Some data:

####################

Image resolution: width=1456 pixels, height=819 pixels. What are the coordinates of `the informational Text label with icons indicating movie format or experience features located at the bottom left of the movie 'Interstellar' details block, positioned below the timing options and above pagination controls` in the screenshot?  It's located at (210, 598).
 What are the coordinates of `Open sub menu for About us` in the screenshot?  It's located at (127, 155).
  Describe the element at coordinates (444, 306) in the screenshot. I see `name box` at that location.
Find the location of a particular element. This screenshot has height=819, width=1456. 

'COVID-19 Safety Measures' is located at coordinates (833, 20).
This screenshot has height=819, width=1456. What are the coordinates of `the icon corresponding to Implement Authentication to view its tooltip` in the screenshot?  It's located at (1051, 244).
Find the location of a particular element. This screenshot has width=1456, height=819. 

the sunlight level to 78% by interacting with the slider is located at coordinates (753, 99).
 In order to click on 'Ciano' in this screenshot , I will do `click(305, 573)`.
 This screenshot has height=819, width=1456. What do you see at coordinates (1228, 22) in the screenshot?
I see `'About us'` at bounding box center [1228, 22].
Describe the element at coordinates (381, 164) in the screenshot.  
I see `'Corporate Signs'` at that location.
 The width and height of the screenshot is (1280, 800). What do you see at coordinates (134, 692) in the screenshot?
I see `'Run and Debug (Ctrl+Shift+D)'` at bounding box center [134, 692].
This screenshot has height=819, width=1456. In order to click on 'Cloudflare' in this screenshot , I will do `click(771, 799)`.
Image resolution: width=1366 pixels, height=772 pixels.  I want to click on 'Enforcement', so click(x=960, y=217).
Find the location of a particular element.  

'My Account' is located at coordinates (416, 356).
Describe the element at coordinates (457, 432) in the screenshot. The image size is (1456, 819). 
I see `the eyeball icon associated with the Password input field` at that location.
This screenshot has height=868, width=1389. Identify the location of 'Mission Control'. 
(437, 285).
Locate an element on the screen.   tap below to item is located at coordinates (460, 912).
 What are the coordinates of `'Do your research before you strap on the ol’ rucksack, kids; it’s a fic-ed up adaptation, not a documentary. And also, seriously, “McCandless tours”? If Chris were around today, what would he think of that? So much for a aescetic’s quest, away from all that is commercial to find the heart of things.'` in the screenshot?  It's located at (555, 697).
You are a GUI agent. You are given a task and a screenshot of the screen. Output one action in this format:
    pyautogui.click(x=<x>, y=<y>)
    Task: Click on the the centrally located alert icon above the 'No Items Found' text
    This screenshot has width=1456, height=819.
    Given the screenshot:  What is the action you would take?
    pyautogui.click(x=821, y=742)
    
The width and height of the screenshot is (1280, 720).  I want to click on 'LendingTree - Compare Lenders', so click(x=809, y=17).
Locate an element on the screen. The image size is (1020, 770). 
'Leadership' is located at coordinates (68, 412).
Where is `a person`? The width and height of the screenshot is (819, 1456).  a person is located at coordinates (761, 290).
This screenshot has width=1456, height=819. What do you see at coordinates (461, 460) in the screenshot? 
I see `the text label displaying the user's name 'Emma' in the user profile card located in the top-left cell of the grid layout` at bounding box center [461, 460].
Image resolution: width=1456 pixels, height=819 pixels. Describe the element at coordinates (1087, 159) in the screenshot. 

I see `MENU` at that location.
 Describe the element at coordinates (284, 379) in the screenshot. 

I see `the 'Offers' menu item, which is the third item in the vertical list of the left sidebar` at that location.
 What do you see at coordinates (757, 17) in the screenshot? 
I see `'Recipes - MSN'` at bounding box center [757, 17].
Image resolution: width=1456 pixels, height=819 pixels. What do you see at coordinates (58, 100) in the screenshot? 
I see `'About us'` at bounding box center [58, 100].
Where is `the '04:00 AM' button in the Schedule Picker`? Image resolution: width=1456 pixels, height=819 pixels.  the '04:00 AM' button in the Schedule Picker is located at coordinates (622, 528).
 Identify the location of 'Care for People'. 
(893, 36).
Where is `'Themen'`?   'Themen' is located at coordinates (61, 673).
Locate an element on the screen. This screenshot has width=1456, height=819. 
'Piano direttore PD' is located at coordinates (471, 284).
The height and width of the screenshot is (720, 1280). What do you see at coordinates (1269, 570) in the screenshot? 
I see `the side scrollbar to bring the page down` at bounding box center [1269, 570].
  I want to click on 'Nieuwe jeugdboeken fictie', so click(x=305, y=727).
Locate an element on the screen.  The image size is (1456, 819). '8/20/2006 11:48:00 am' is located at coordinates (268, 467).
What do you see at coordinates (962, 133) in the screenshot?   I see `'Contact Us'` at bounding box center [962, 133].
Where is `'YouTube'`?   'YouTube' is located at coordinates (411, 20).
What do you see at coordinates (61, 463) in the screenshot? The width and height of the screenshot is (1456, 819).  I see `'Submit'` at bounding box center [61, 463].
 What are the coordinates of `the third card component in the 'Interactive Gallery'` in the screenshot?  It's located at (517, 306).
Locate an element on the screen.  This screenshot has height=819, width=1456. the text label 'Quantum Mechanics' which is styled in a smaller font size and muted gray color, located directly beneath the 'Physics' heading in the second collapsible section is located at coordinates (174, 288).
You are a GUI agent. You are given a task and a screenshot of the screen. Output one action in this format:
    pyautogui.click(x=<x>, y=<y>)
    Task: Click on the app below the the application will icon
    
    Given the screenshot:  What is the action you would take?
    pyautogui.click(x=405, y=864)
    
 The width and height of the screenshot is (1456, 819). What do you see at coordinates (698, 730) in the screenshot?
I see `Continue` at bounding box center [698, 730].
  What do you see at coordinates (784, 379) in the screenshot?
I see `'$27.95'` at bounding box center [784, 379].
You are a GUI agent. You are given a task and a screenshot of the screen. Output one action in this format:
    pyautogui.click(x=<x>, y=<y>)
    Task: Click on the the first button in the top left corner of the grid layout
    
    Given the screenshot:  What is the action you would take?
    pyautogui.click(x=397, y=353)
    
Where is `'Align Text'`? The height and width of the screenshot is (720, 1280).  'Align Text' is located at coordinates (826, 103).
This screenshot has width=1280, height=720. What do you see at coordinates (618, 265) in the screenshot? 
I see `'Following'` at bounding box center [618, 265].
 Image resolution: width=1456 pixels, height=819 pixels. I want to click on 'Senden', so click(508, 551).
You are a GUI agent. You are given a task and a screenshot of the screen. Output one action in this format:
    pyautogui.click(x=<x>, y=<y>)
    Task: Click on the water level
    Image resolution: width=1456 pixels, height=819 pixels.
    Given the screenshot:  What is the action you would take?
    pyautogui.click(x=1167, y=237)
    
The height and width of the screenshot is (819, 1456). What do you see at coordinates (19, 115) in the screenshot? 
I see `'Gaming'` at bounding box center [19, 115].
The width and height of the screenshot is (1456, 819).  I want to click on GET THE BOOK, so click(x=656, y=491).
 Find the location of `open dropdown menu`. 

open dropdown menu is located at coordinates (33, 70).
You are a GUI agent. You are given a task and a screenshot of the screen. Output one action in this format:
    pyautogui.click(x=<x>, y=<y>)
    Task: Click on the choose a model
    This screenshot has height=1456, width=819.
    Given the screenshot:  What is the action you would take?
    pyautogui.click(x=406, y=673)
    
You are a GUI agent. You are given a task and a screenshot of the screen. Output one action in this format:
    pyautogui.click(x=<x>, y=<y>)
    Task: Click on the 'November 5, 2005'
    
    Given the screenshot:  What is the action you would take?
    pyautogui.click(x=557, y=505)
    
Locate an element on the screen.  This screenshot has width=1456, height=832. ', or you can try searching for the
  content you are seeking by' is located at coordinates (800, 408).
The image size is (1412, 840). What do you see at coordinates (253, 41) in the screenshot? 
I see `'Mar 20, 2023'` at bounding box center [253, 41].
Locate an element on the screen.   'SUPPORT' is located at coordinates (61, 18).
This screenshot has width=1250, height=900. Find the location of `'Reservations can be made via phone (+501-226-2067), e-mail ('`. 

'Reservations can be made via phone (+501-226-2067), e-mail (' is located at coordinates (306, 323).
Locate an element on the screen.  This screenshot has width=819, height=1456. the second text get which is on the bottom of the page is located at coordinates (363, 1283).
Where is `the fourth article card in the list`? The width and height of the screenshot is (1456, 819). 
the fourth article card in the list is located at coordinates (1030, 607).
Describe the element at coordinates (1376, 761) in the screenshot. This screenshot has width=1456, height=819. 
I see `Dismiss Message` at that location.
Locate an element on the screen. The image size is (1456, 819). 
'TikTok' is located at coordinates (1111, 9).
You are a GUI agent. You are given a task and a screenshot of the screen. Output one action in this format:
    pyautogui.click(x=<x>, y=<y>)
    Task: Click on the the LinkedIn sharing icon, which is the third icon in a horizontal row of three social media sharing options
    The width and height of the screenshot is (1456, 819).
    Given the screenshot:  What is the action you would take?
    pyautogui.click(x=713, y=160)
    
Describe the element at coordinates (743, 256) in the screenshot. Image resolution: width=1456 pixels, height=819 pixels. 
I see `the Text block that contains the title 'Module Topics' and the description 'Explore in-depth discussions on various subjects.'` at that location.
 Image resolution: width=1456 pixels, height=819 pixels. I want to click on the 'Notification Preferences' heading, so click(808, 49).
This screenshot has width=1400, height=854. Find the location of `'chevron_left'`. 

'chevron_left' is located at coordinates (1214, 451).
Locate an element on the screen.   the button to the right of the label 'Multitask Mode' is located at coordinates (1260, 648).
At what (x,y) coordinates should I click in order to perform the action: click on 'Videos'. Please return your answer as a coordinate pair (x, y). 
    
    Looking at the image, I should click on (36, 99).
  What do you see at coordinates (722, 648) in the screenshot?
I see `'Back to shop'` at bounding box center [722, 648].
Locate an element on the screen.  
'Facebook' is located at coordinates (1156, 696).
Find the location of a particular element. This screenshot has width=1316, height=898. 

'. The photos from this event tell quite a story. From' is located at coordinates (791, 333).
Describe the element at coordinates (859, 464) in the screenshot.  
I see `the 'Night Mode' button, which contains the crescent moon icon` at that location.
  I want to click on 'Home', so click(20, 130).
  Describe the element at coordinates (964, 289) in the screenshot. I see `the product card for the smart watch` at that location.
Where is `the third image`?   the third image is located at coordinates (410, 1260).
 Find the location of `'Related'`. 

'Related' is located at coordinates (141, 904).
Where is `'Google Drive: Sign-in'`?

####################

● Exercise task
Please copy out the data word for word, from its very start through the line that contains "Describe the element at coordinates (444, 306)", with both of those ends included.

● Reply to the exercise
Image resolution: width=1456 pixels, height=819 pixels. What are the coordinates of `the informational Text label with icons indicating movie format or experience features located at the bottom left of the movie 'Interstellar' details block, positioned below the timing options and above pagination controls` in the screenshot?  It's located at (210, 598).
 What are the coordinates of `Open sub menu for About us` in the screenshot?  It's located at (127, 155).
  Describe the element at coordinates (444, 306) in the screenshot. I see `name box` at that location.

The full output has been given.